Would it be difficult to run the current version & full history concurrently on a separate schedule, to allow the current versions to be dumped more frequently?
Thanks -Steve
Steve Sanbeg wrote:
After the last batch of problems were fixed, enwiki was getting dumped almost weekly. But there was no dump in December, and since it seems to be held up dumping the full history with an ETA of Jan 22nd, it seems like it will be at least a few more weeks.
So I wanted to check on what kind of schedule to expect. Is this a temporary issue, so we can go back to frequent dumps again once this is done? Or were the frequent dumps a temporary thing, and this is the norm?
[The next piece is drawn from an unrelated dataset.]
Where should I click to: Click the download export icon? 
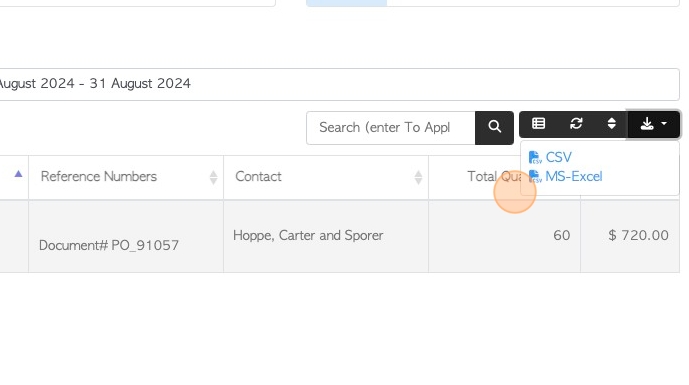(x=647, y=124)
Would it be difficult to run the current version & full history concurrently on a separate schedule, to allow the current versions to be dumped more frequently?
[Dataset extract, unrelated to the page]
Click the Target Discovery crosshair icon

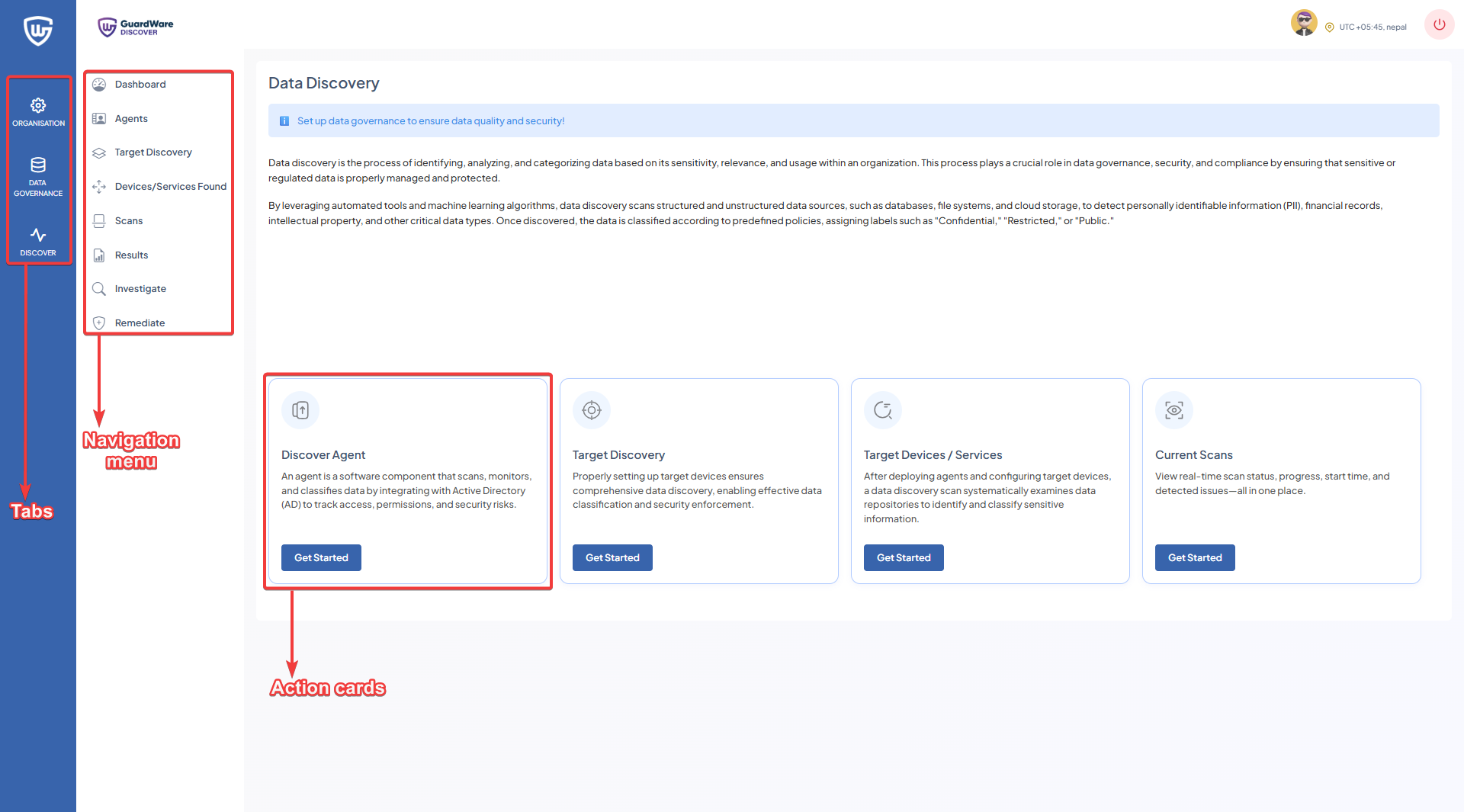click(x=592, y=411)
Within the last year we've tried to schedule monthly releases at the very least. Most consumers are perfectly happy with that data set as the time required to go through the copy and process is long enough to where anything more recent is unnecessary.
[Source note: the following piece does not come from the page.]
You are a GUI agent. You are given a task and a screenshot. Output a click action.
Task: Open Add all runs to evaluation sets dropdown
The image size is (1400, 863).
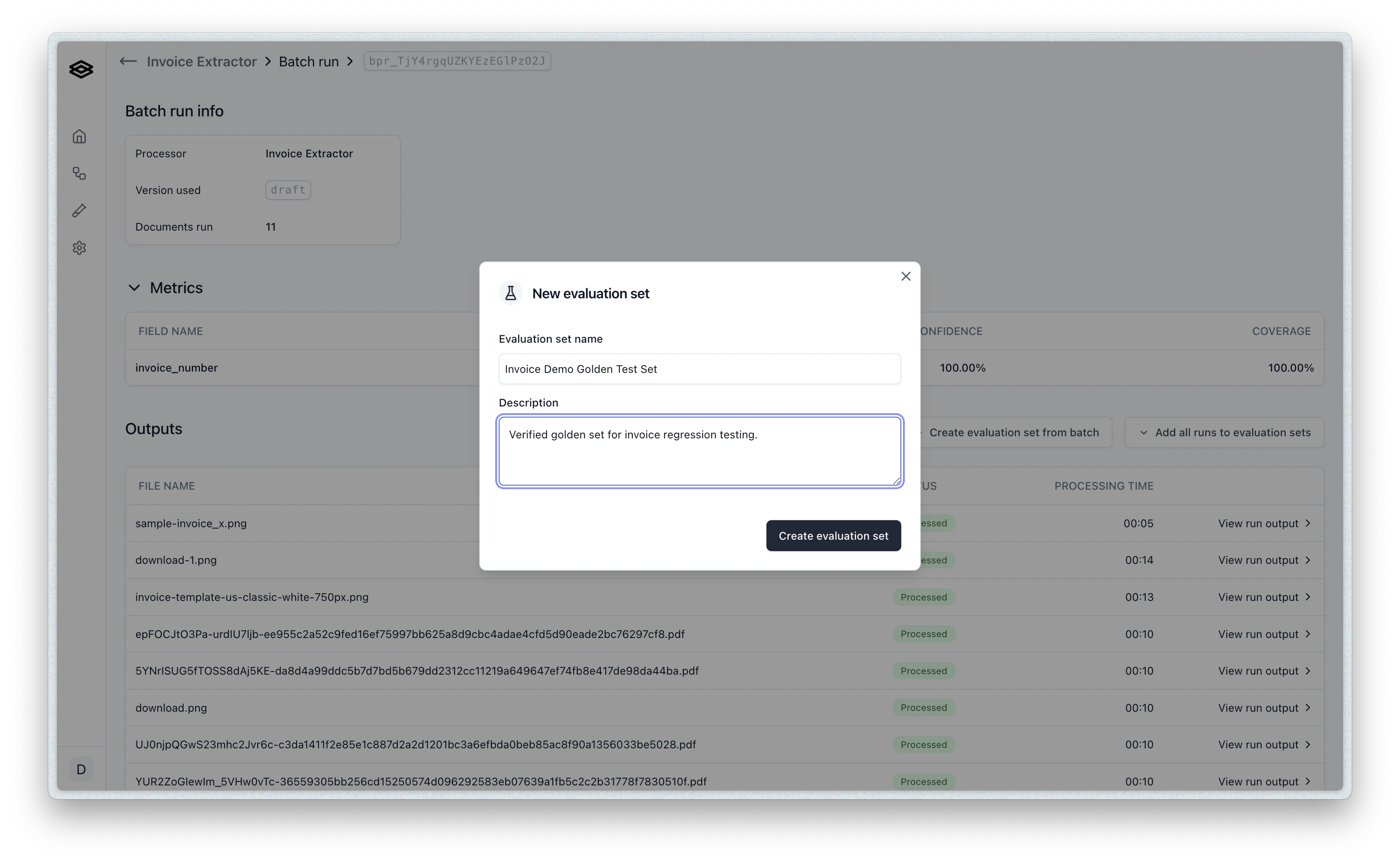(1225, 433)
Now with several fixes and the re compression of the text external storage we had gotten down to two week cycles for most if not all wikis.
That short release cycle was certainly attractive but not a hard requirement.
Since we've crept just over the month cycle I'm certainly tempted to run another non full history snapshot in order to catch up. Assuming its not too resource intensive.
--tomasz
On Mon, 04 Jan 2010 18:11:33 -0800, Tomasz Finc wrote:
Steve Sanbeg wrote:
After the last batch of problems were fixed, enwiki was getting dumped almost weekly. But there was no dump in December, and since it seems to be held up dumping the full history with an ETA of Jan 22nd, it seems like it will be at least a few more weeks.
So I wanted to check on what kind of schedule to expect. Is this a temporary issue, so we can go back to frequent dumps again once this is done? Or were the frequent dumps a temporary thing, and this is the norm?
Would it be difficult to run the current version & full history concurrently on a separate schedule, to allow the current versions to be dumped more frequently?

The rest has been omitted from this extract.